All sensing should be performed at low currents, in the range of uA to mA, to avoid any creation of gas bubbles by the hydrolysis of the blood. At very low currents the miniscule amounts of gas are easily dissolved in the blood.
- It is possible at automate the complete stent placement sequence to include spring-back correction by using a pressurizing pump controlled by a computer as explained earlier. Computer controlled pumps are well known in the art. To control the complete sequence, the computer can follow these steps:
- A. Pressurize balloon till full peripheral contact was reached by both the distal and proximal ends, as senses by the earlier describes method.
- B. In case one end reaches contact full before the other, pressurize to a trade off pressure based on sensing the proximity of the other end to full contact. For example, if one end reaches 100% contact while the other indicates 80% contact, increase pressure till second end reads 95% contact or any other pre-programmed trade off.
- C. Reduce pressure until stent loses electrical contact with spring-back detection electrode.

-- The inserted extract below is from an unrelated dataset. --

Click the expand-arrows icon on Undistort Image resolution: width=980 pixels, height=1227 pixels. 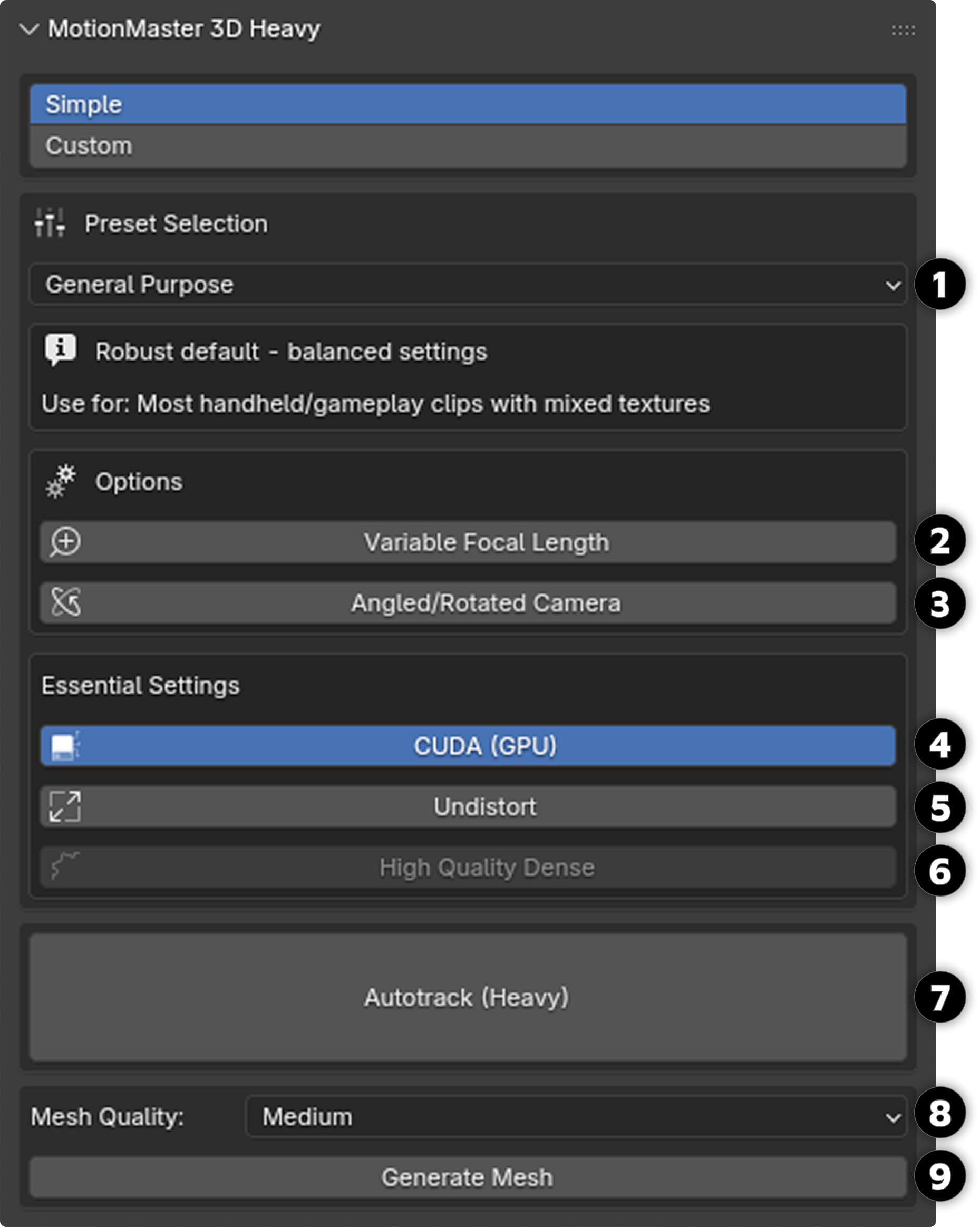click(65, 806)
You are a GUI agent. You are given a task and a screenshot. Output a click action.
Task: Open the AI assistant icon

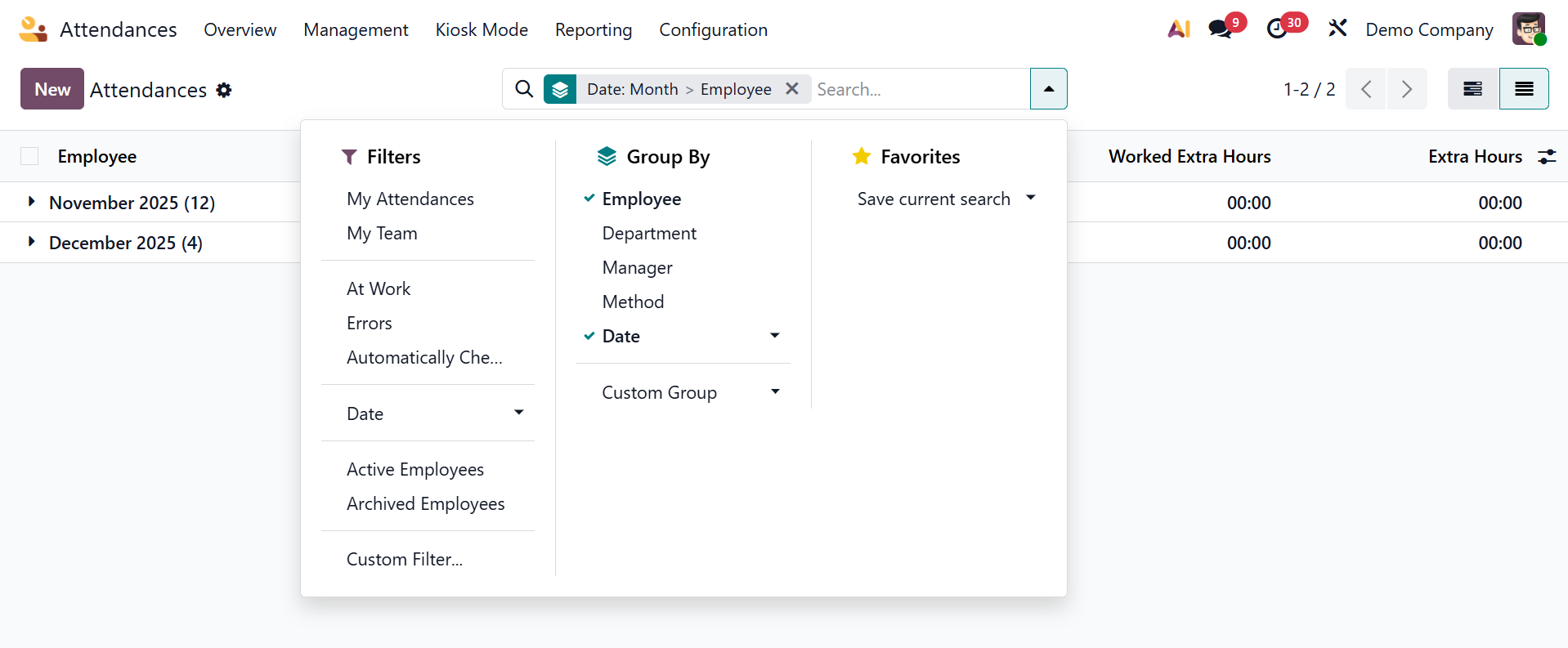1178,29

Increase pressure above original pressure by an amount related to the pressure reduction needed to lose contact.
- D. Reduce pressure, checking for new spring-back point. If stent diameter still too small repeat step C.
Clearly the same sequence can be followed by the cardiologist manually. The advantage of computerizing the sequence is that deployment time is reduced, thus reducing the period blood flow is blocked.